Another thing to remember is that the elasticity of these demand curves (i.e., their slope) changes over time. New releases can tap pent-up demand at any reasonable price; as the release ages the curve flattens very quickly. The market becomes saturated, demand is exhausted, and the property is sold to the cable networks to squeeze the last bit of revenue out of the equation.
To make a short story long... I don't believe that there exists a fixed point in time where we can compare pre-DeCSS piracy to post-DeCSS piracy. As piracy technology evolved and spread, so too did the usage of consumer DVD players (now less than $50 USD at the grocery store down the street - now THAT's a saturated market at work). The upshot is that we could develop a model to assess the true "lost revenue," but the people holding access to the data needed to develop the model are those least interested in getting a real number. It's much easier to get headlines with your pinkie finger stuck to your lip screaming "3 BILLION dollars!" than to show the slowing of growth in sales of DVD's. Look at the cinema industry here in the US; three years ago the major players were merging like crazy and building new movie theaters anywhere they could get a lease - we still haven't cleared this glut of capacity and these companies are on shaky ground despite this lousy commercial real estate market. But we're supposed to believe that DVD sales will grow at x% (where x is a very large number) when the first-run movie houses can't pay their bills?
Why not go after the ones distributing the illegal media, instead of someone who just made a tool inteded for legal use
Because piracy doesn't scare Hollywood/the record industry. Piracy is a known quantity, and is figured in as a business risk.

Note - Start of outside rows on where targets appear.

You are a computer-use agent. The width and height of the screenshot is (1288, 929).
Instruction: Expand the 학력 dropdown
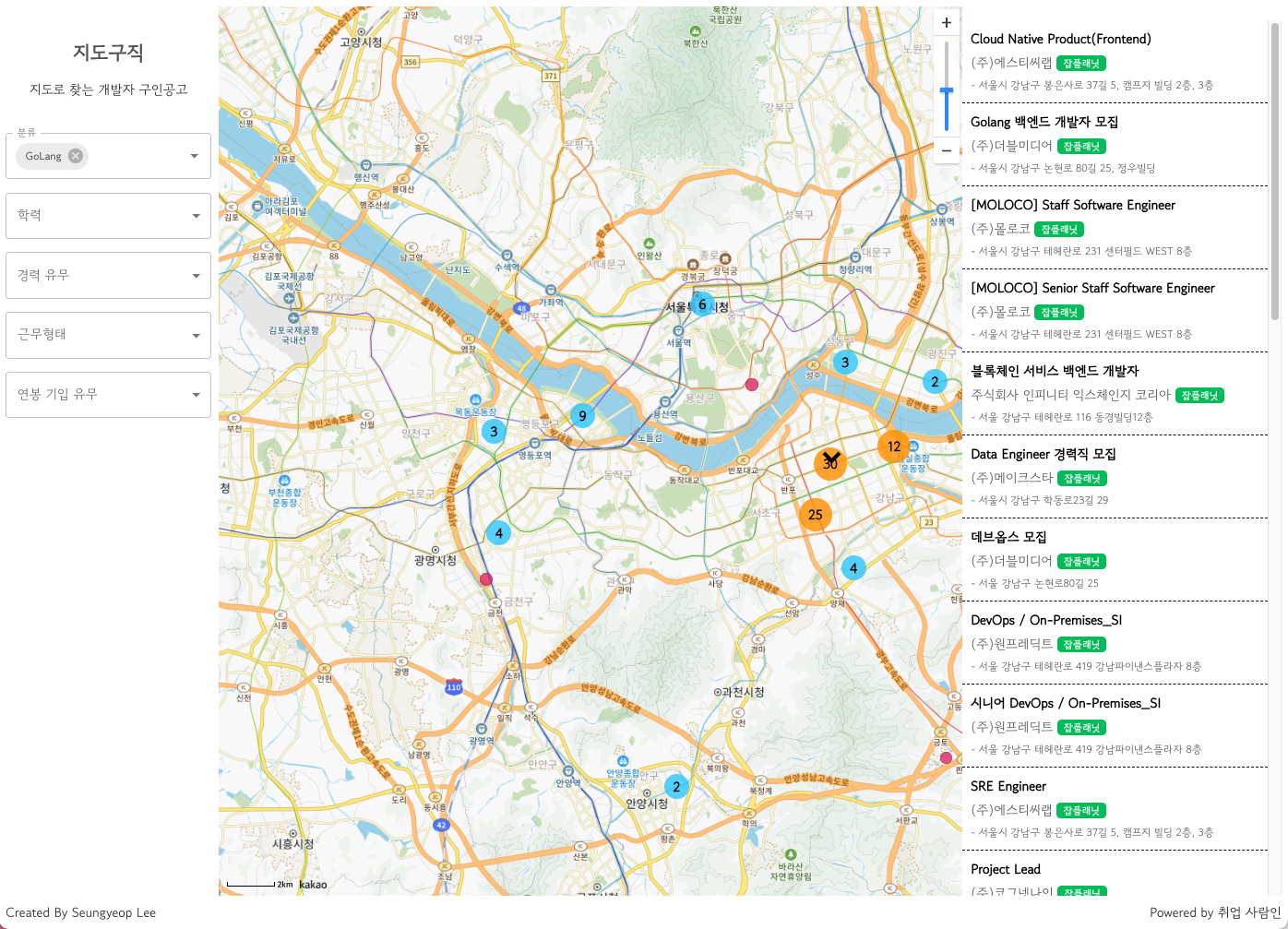pos(108,216)
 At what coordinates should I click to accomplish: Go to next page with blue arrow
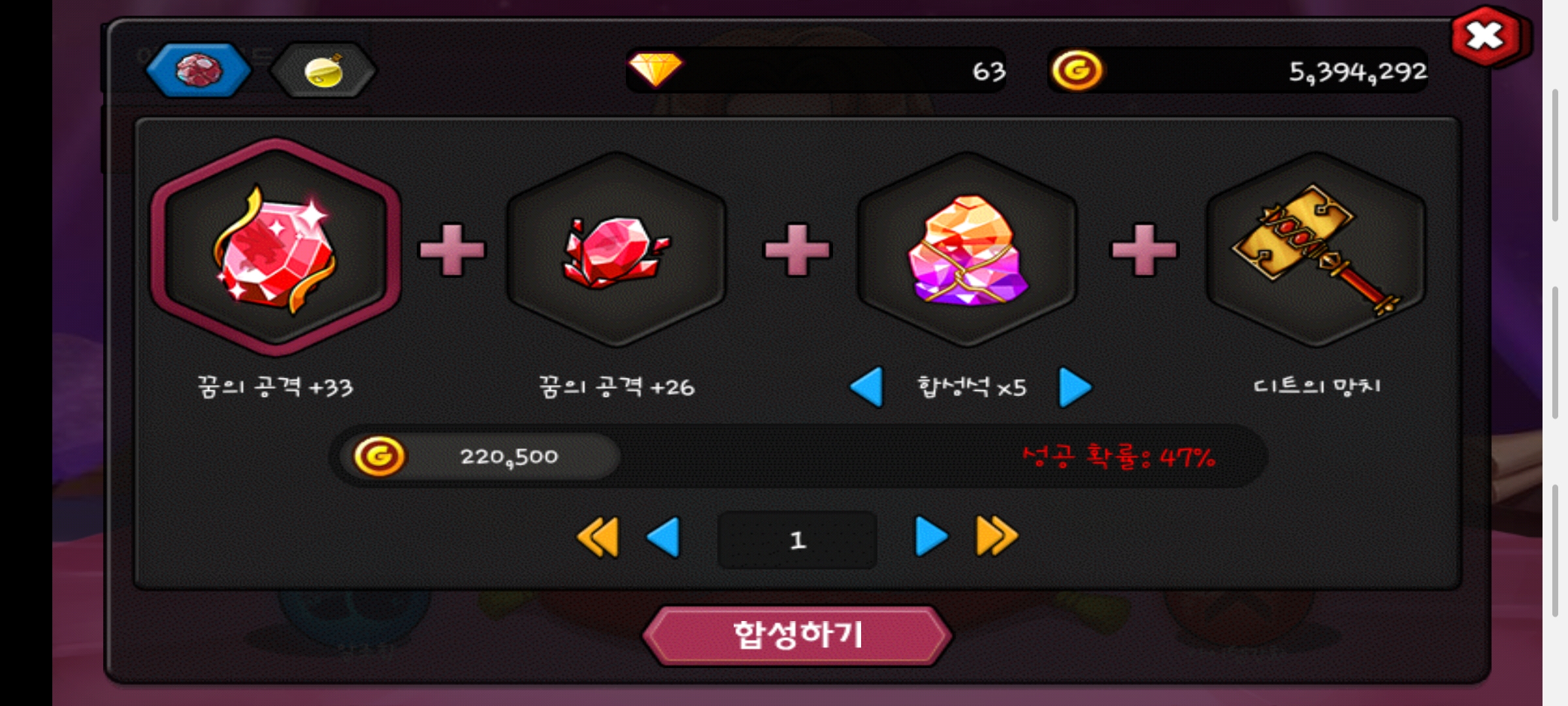pos(931,537)
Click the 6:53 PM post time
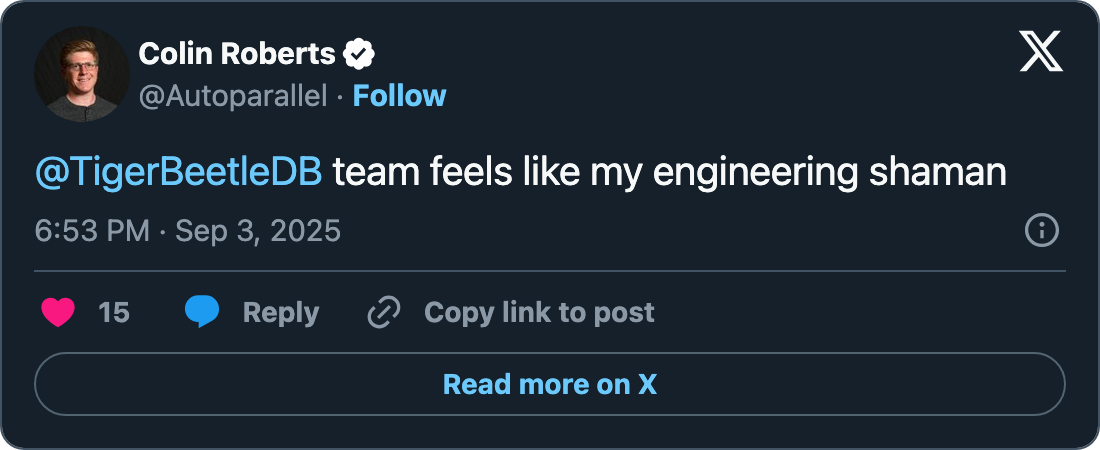This screenshot has height=450, width=1100. (x=91, y=231)
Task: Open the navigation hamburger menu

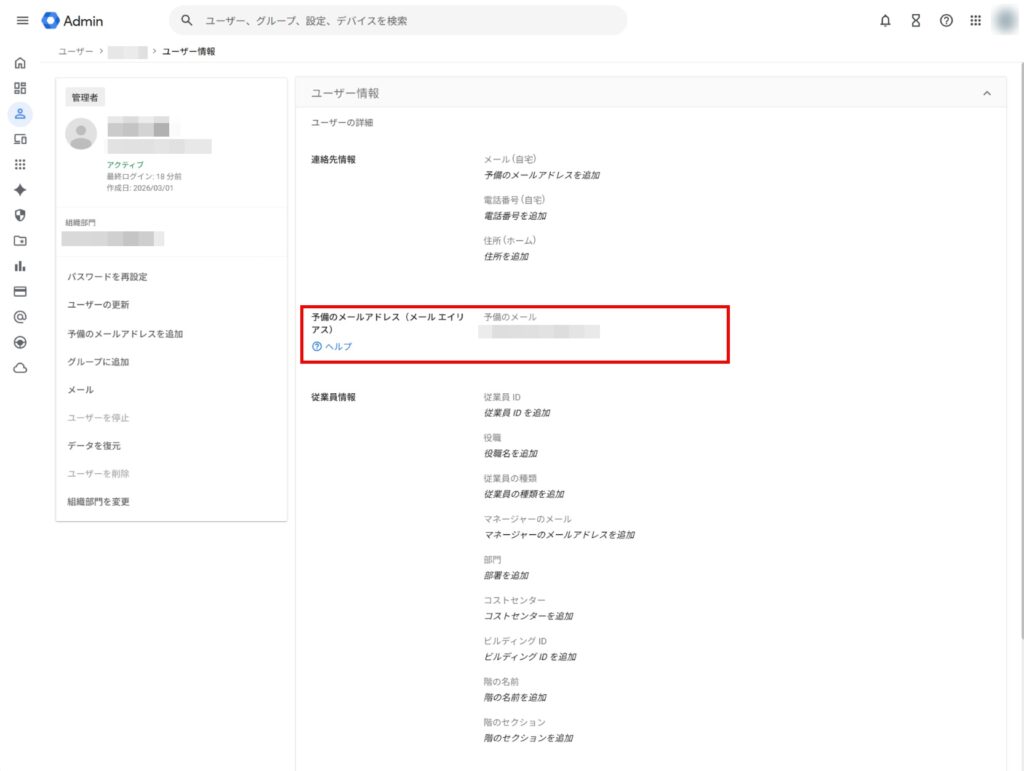Action: pyautogui.click(x=22, y=20)
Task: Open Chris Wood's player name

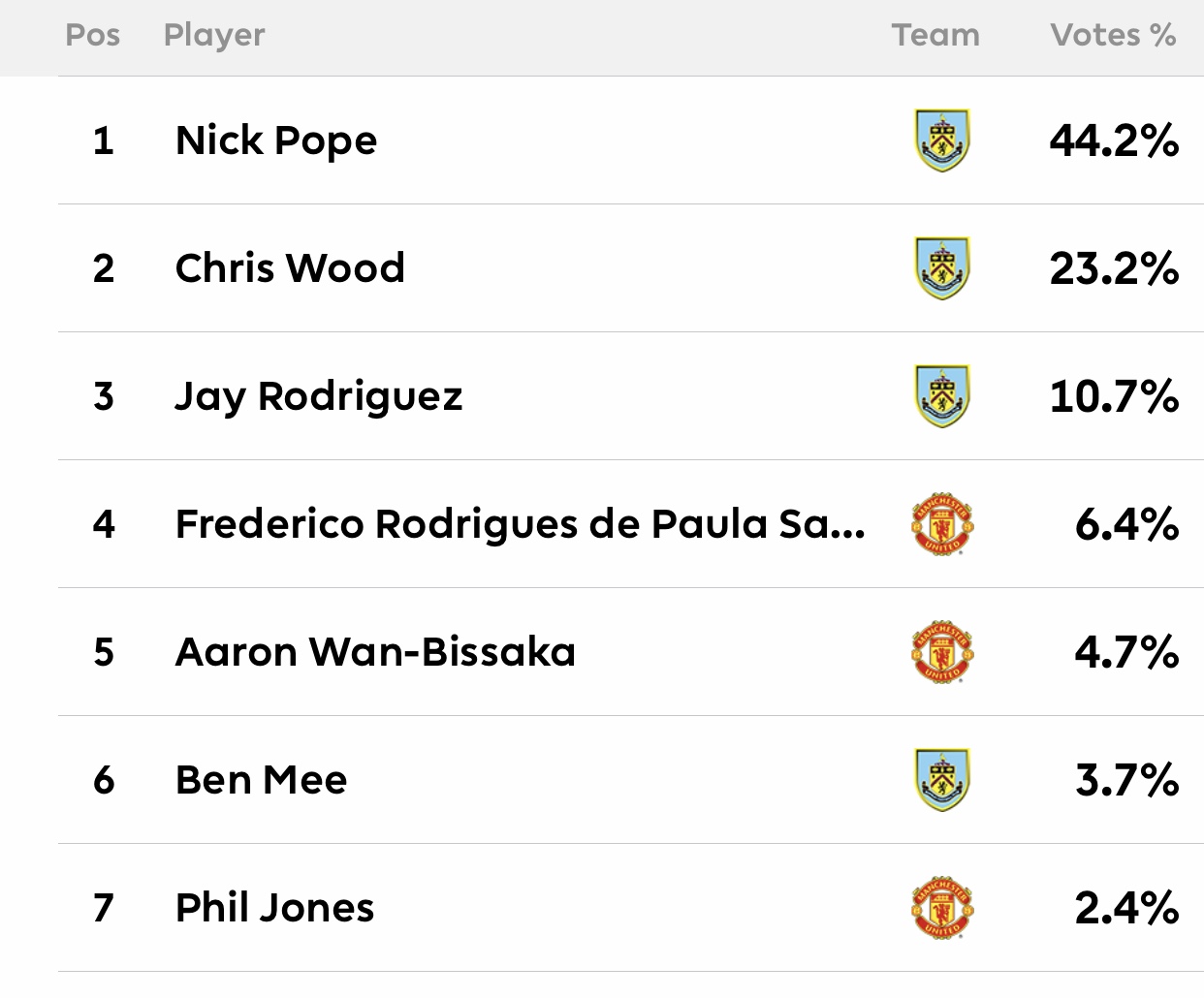Action: pos(290,268)
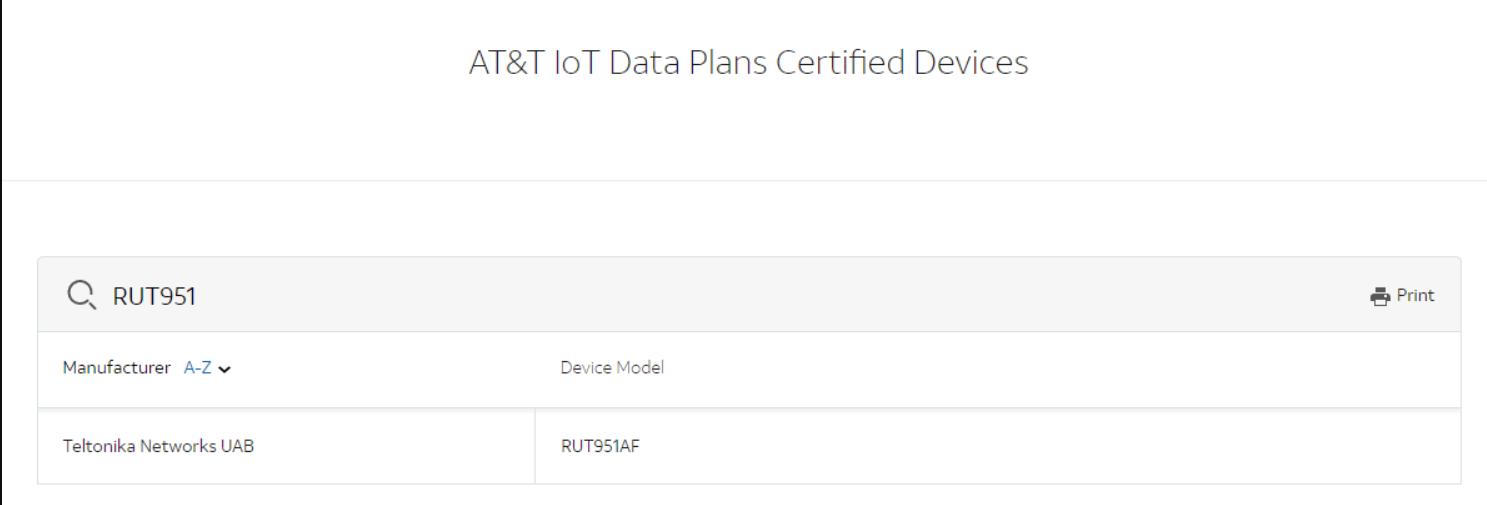Select the Teltonika Networks UAB cell
This screenshot has height=505, width=1487.
[286, 446]
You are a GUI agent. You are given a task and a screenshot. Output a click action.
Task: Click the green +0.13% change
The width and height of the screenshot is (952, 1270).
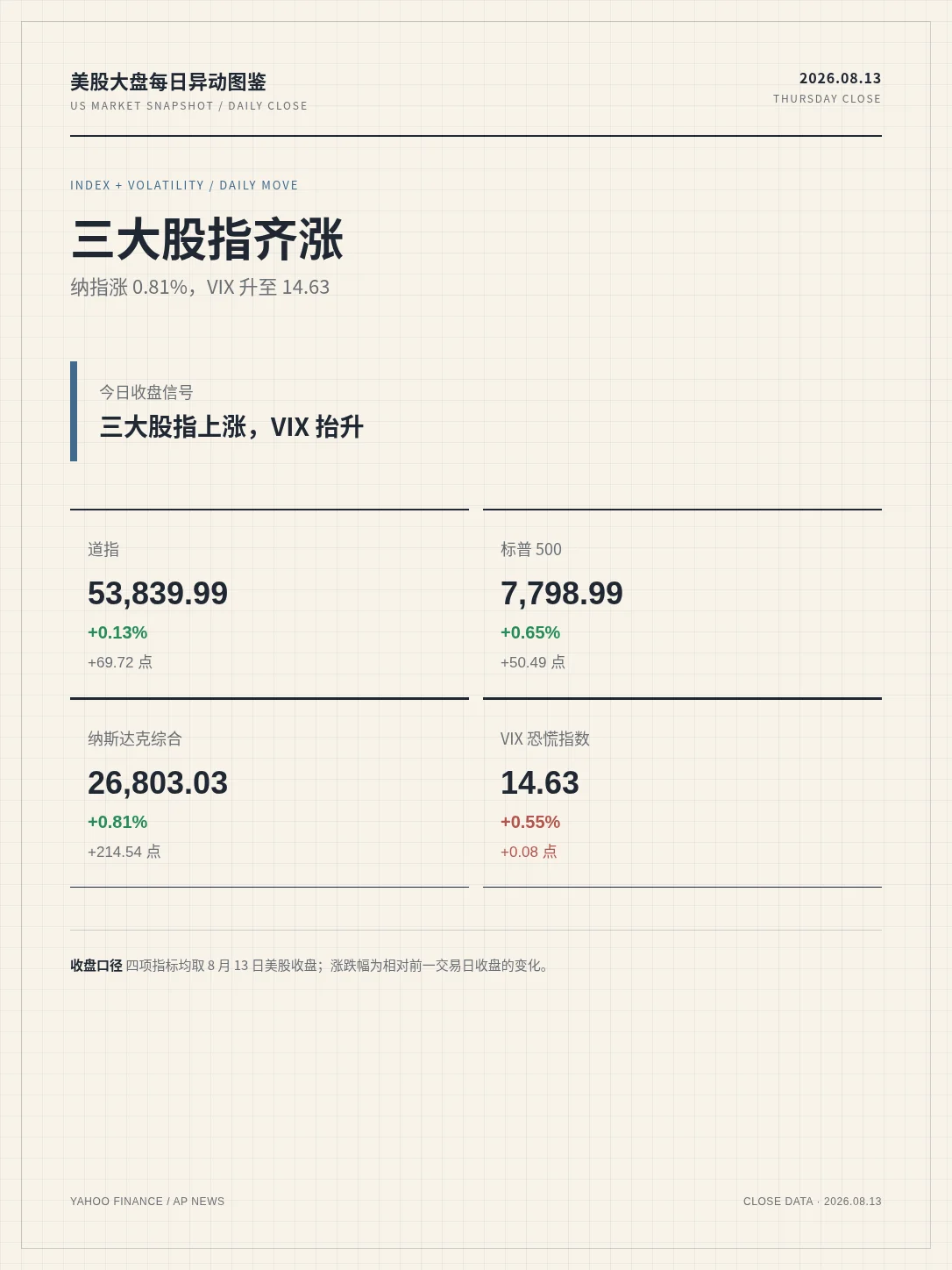pos(117,632)
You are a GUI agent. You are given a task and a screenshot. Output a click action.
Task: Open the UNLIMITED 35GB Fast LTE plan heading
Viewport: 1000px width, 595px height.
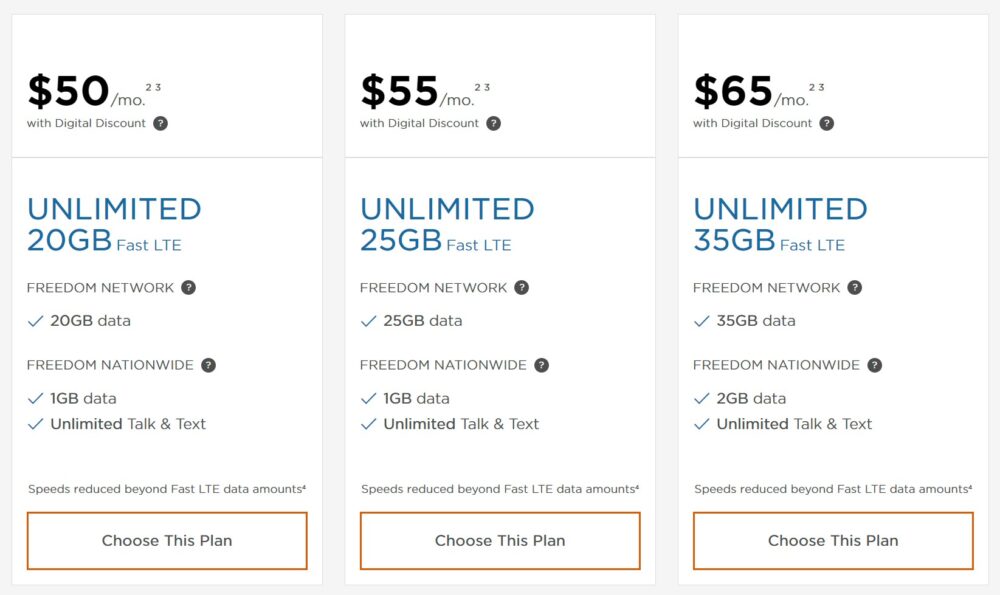780,222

The prospect of legitimate users circumventing every new scheme for boosting revenue through restricted use of media is terrifying to these people! The idea that a new technology offers the chance to essentially print money, and then some f'r'ner comes by and makes it possible for the marks to take back control.... That's worthy of massive action, because the rewards if they win are far more massive than stopping piracy (which is not a barrier to *any* business model, just a small drain on revenue which would probably never have been realized anyway).